Exercise =>
Only the lines from the "You are a GUI" line through the last line of the material below belong in the answer, reproduced exactly and with no pictures.

Entries provided =>

________

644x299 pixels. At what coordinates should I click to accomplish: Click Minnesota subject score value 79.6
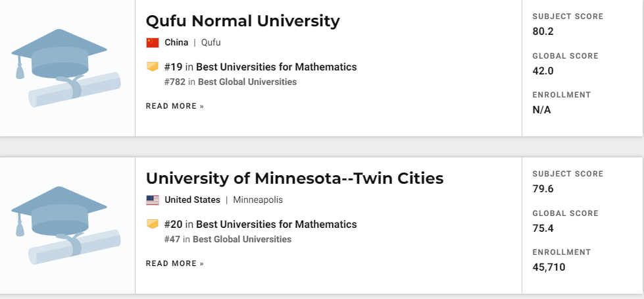pos(543,189)
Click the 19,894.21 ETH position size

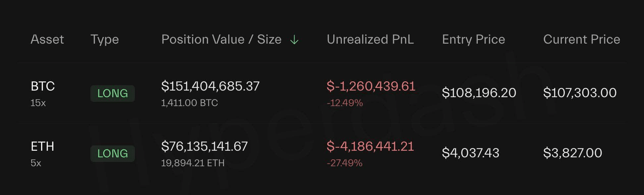click(193, 163)
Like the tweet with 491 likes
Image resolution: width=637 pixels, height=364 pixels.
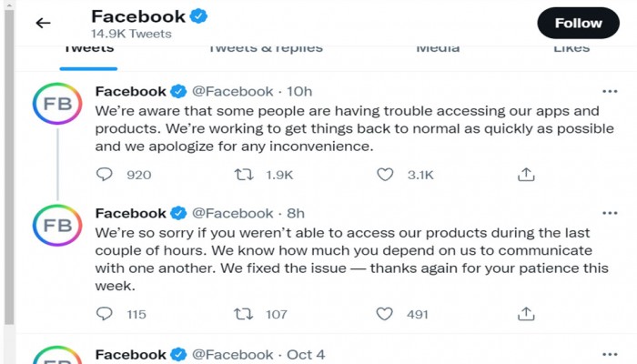pos(384,314)
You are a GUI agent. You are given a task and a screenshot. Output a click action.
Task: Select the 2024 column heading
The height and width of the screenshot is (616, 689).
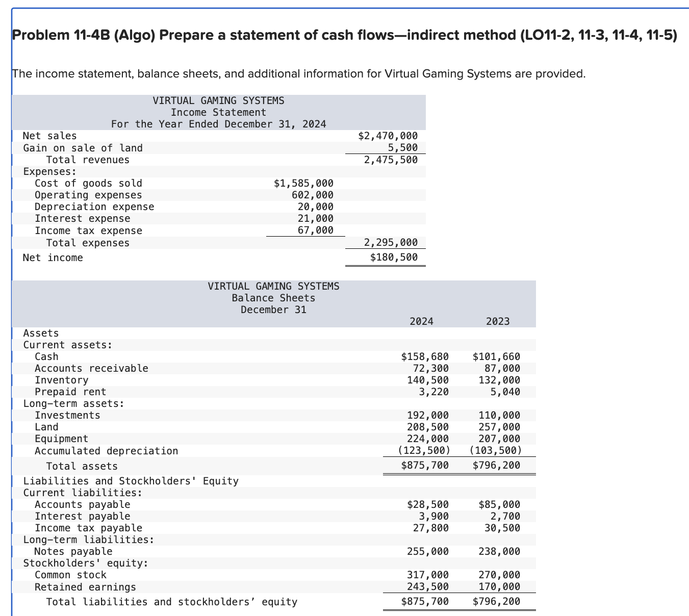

________

Expected output =>
You are a GUI agent. You are given a task and a screenshot. Output a click action.
Task: Select the 2024 column heading
The height and width of the screenshot is (616, 689).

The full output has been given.